Researchers have observed a malicious email targeting a government official at Jordan’s foreign ministry. Further, the attack seems to have originated from a prolific threat group believed to be from Iran.
What has happened?
Researchers from Malwarebytes spotted the suspicious email message containing a malicious Excel document. - The email has been attributed to a threat group known as APT34, which experts believe is based in Iran.
- The group majorly targets government and businesses in the telecommunications, energy, chemical, and financial sectors.
- The malicious documents used in the attack resembled previous campaigns of APT34 identified last year by Check Point.
- Furthermore, the recent attack has the same anti-sandboxing technique, along with indicators, indicating a strong connection to APT34 attacks.
Attack details
The malicious email was sent to the victim using a Microsoft Outlook account with the subject “Confirmation Receive Document” and an Excel file named “Confirmation Receive Document[.]xls”. - The sender pretends to be a person from the government of Jordan and the victims were fooled into enabling a macro while malicious code runs silently.

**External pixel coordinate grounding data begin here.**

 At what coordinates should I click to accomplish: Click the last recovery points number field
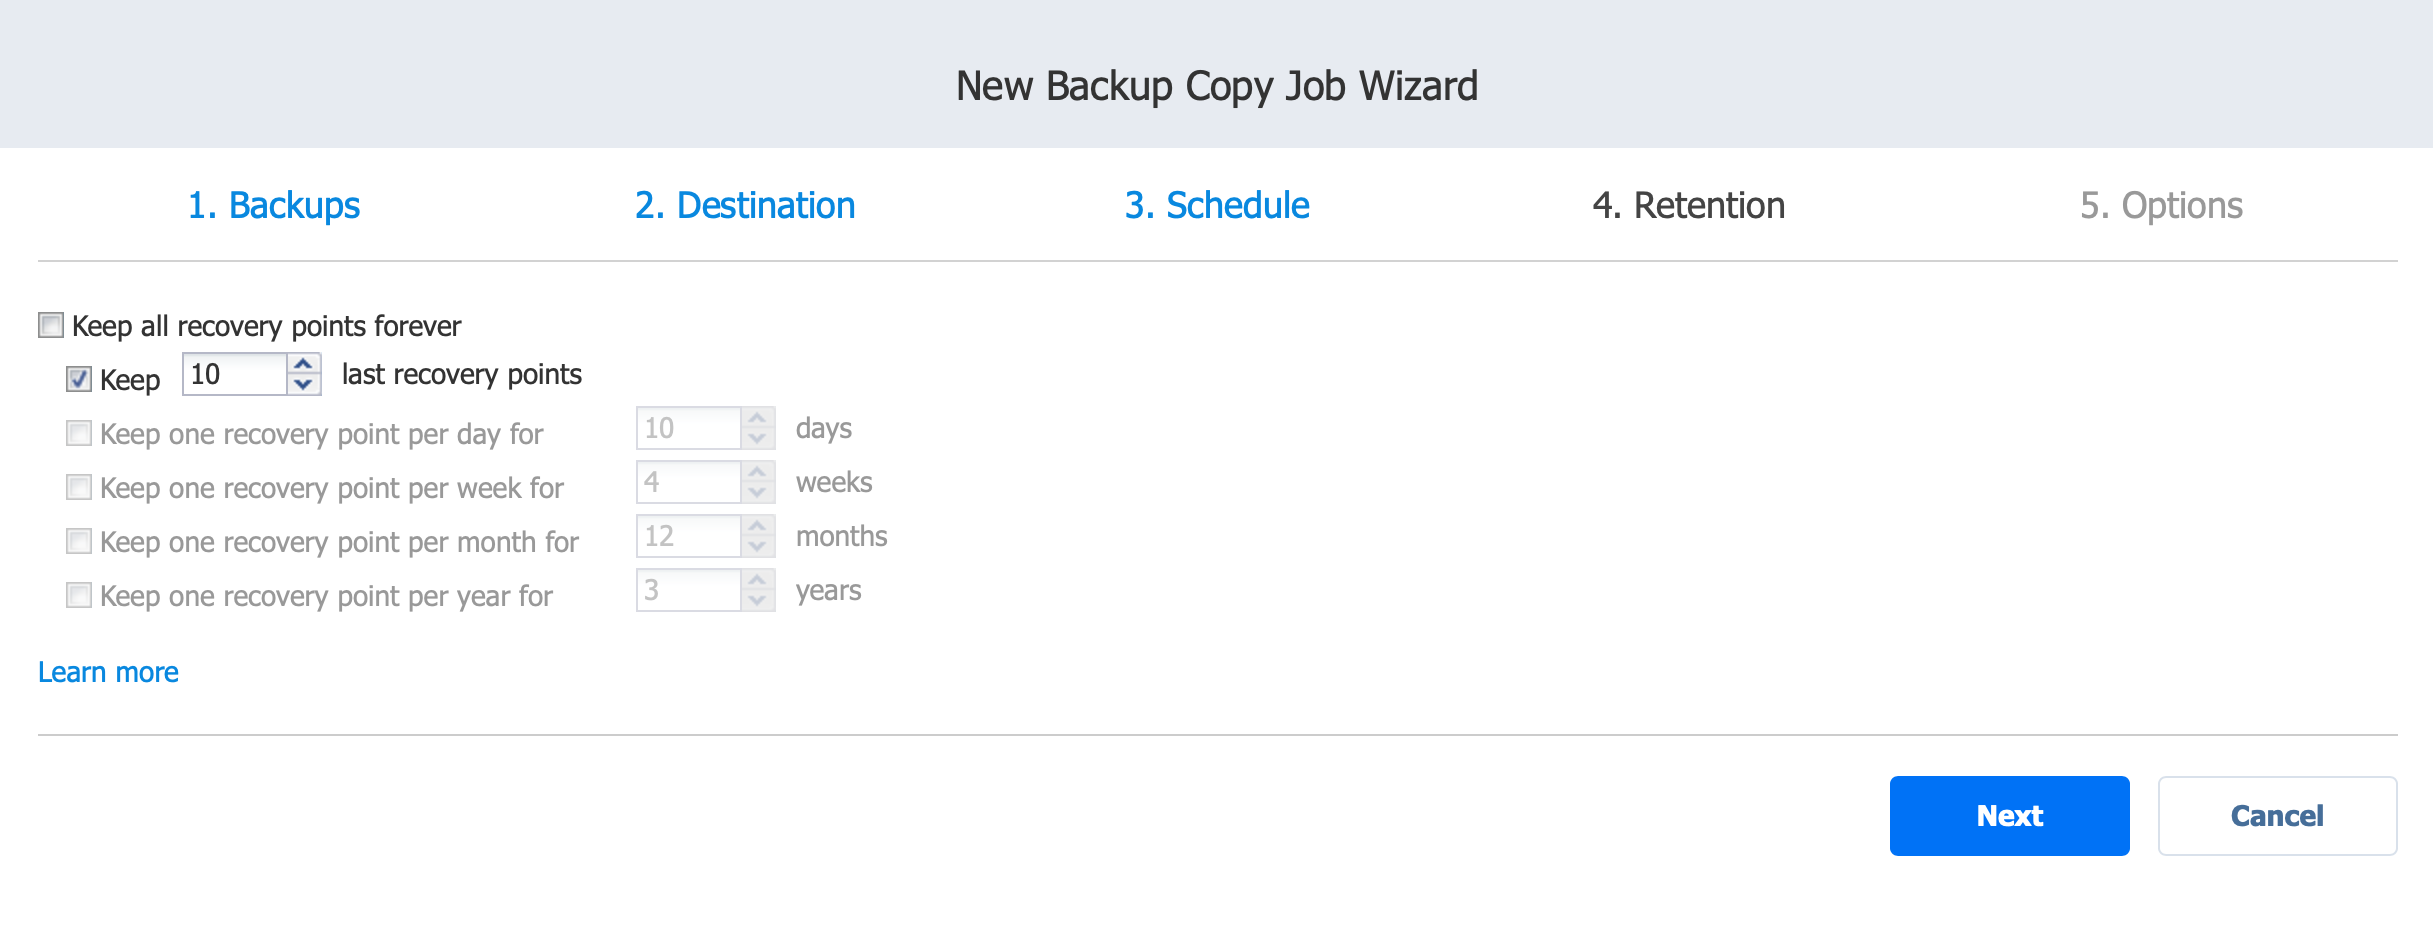(x=235, y=374)
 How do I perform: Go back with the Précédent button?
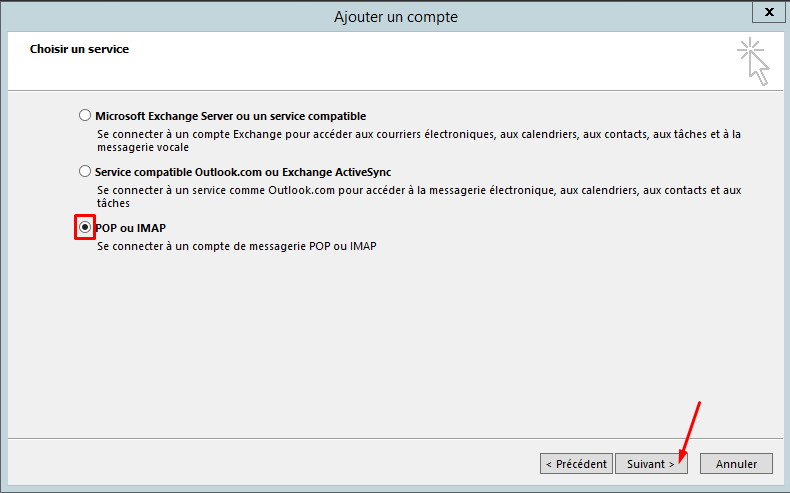click(576, 464)
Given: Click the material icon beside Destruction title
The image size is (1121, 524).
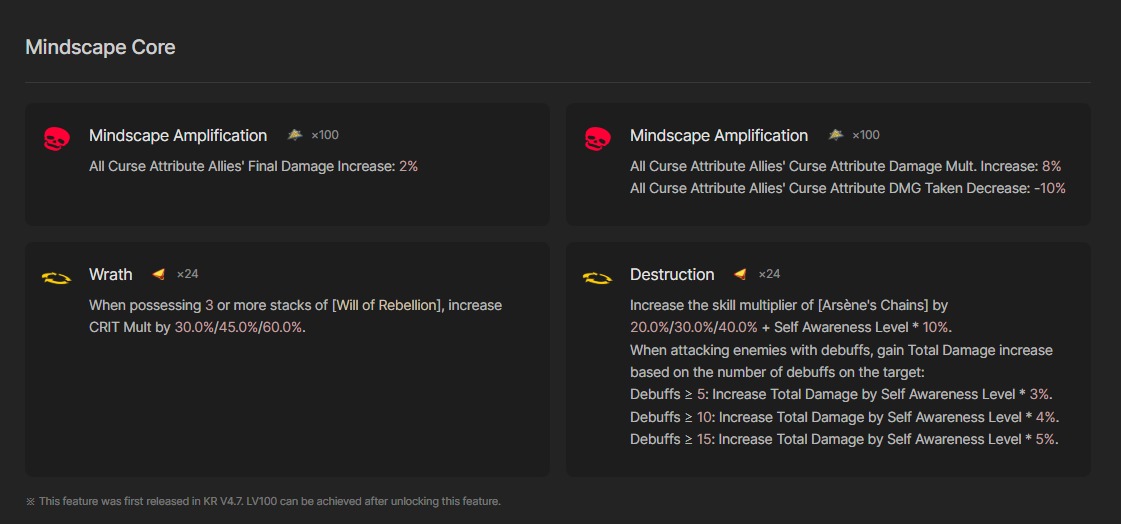Looking at the screenshot, I should 740,274.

- Further, the Excel document shows a decoy sheet enclosing the Government of Jordan's coat of arms.
- The doc delivered a new hacking tool—Saitama—used to create backdoor access to the infected machines.
Saitama backdoor
Saitama backdoor abuses DNS protocol for its C2 communications, which makes it stealthier than other backdoors.

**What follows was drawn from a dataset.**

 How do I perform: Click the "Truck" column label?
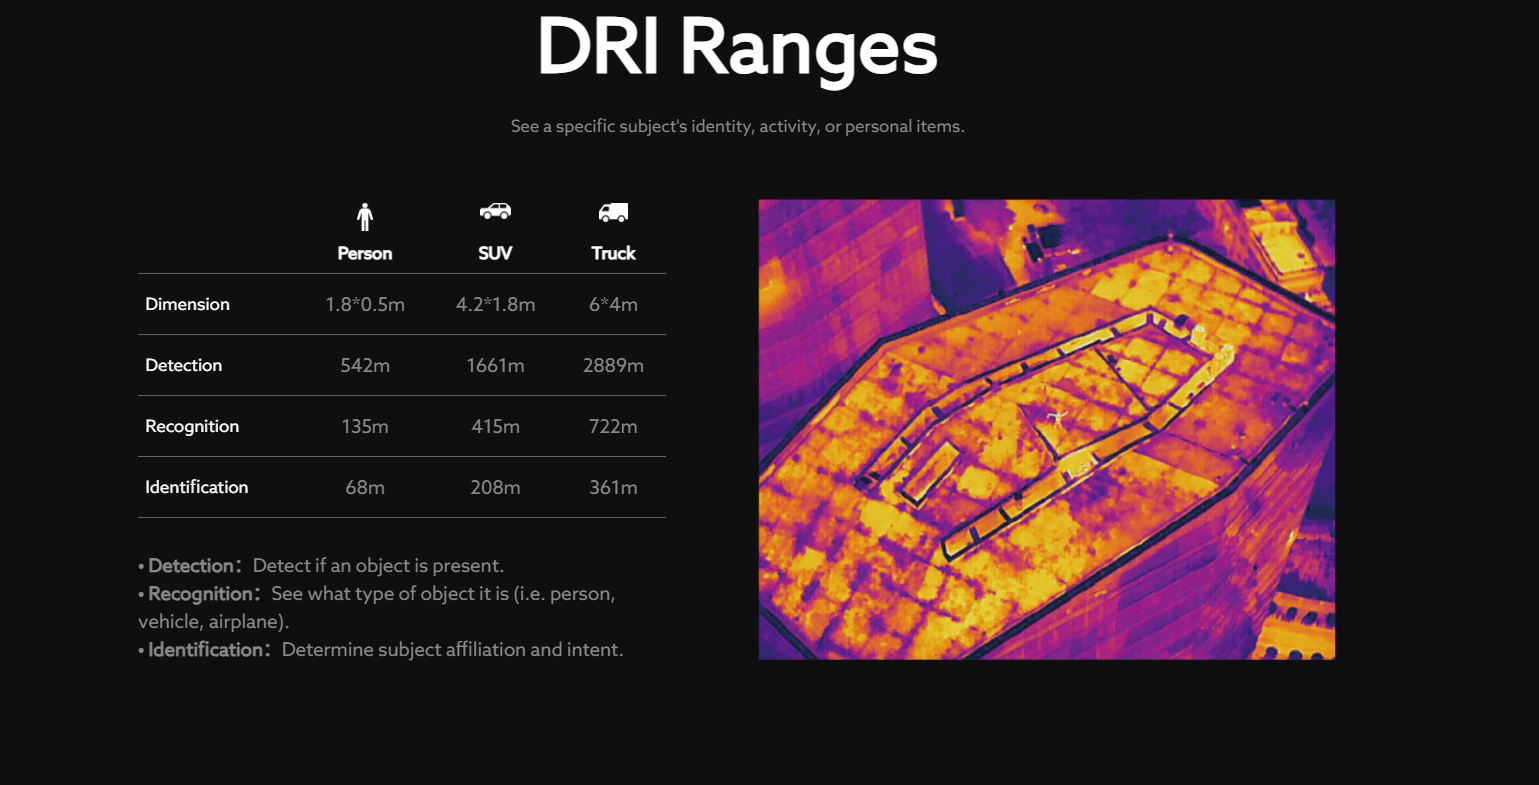pos(613,253)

The malware author appears to have some previous knowledge about the internal infrastructure of a victim, as some of the commands included internal IPs and domain names.
Conclusion
APT34 seems to be active at present and targets the Middle East with offensive cyber operations. Further, the group creates new and updated tools for evading detection by security vendors. Thus, organizations are always suggested to install reliable and up-to-date anti-malware software.